From the current Solr set as of 2015-09-22T21:00.

Initial run to determine:

1. How many of the parsable XML responses include a schema location out of the set?
2. What are the unique schemas?
3. How many are federally-hosted?

TODOs:

- aggregate by protocol (post-identification)

In [1]:
import os
import json
import glob
from lxml import etree

In [2]:
# parsing code
# note: there's some older cruft to deal with
# related to cdata, encodings, etc.

_total_responses = 677510
_doc_dir = '/Users/sparky/Documents/solr_responses/solr_20150922_docs/'
_xpaths = [
    ['//*', '@schemaLocation'],
    ['//*', '@noNamespaceSchemaLocation']
]

def generate_localname_xpath(tags):
    unchangeds = ['*', '..', '.', '//*']
    return '/'.join(
        ['%s*[local-name()="%s"]' % ('@' if '@' in t else '', t.replace('@', ''))
         if t not in unchangeds else t for t in tags])

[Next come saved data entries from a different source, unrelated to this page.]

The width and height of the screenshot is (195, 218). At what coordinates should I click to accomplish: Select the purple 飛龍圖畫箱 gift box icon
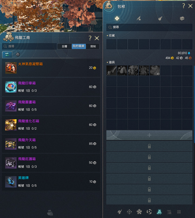click(11, 106)
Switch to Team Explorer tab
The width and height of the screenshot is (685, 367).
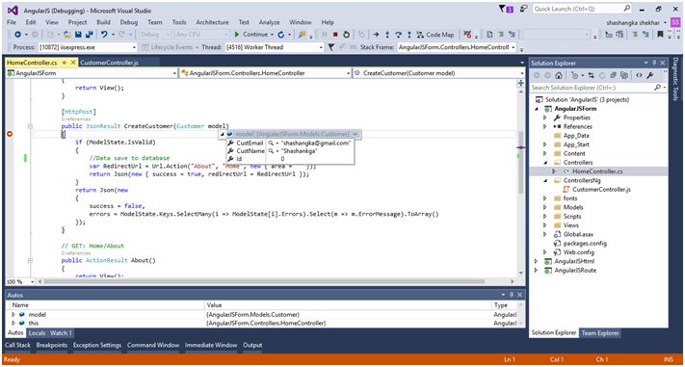pos(600,333)
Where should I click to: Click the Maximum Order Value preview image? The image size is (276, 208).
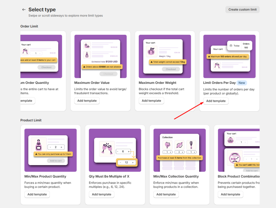pos(101,56)
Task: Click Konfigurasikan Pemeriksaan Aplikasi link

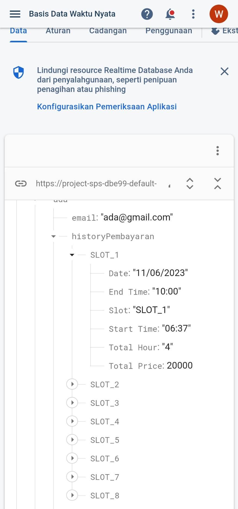Action: (x=107, y=106)
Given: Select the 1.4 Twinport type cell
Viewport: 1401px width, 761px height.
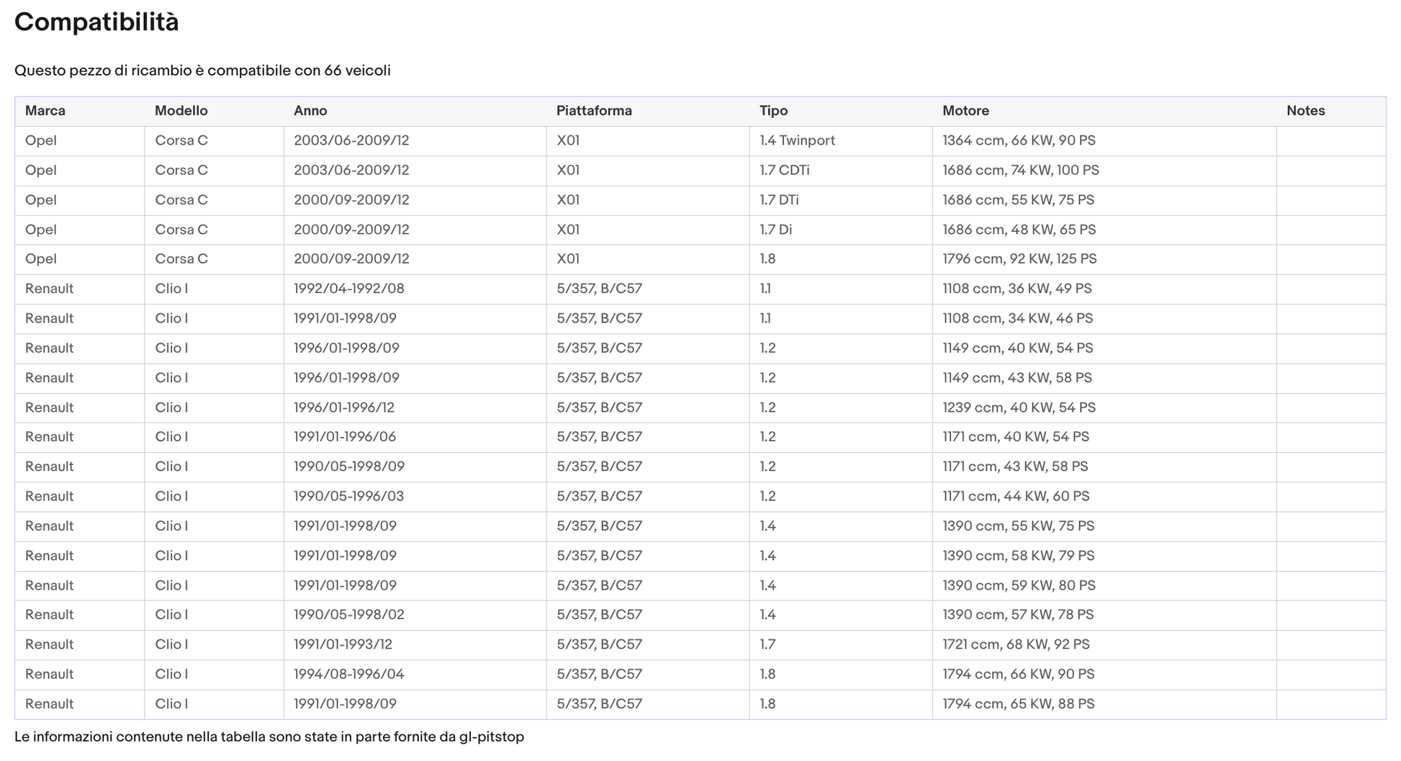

def extract_attribs(elem, tags):
    e = extract_elems(elem, tags)
    return list([' '.join(m.strip().split()) for m in e] if isinstance(e, list) else [' '.join(e.split())])


def extract_elems(elem, tags):
    xp = generate_localname_xpath(tags)
    return elem.xpath(xp)


def _clean_content(response):
    response = response.replace('\\\n', '').replace('\r\n', '').replace('\\r', '').replace('\\n', '').replace('\n', '')
    response = response.replace('\\\t', '').replace('\\t', '').replace('\t', '')
    # this is likely useless (mostly issues in the json)
    response = response.replace('\\\\ufffd', '').replace('\\\ufffd', '').replace('\\ufffd', '').replace('\ufffd', '')
    response = response.decode('utf-8', errors='replace').encode('unicode_escape') 
    return response


def _parse_content(response):
    parser = etree.XMLParser()
    return etree.fromstring(response, parser=parser)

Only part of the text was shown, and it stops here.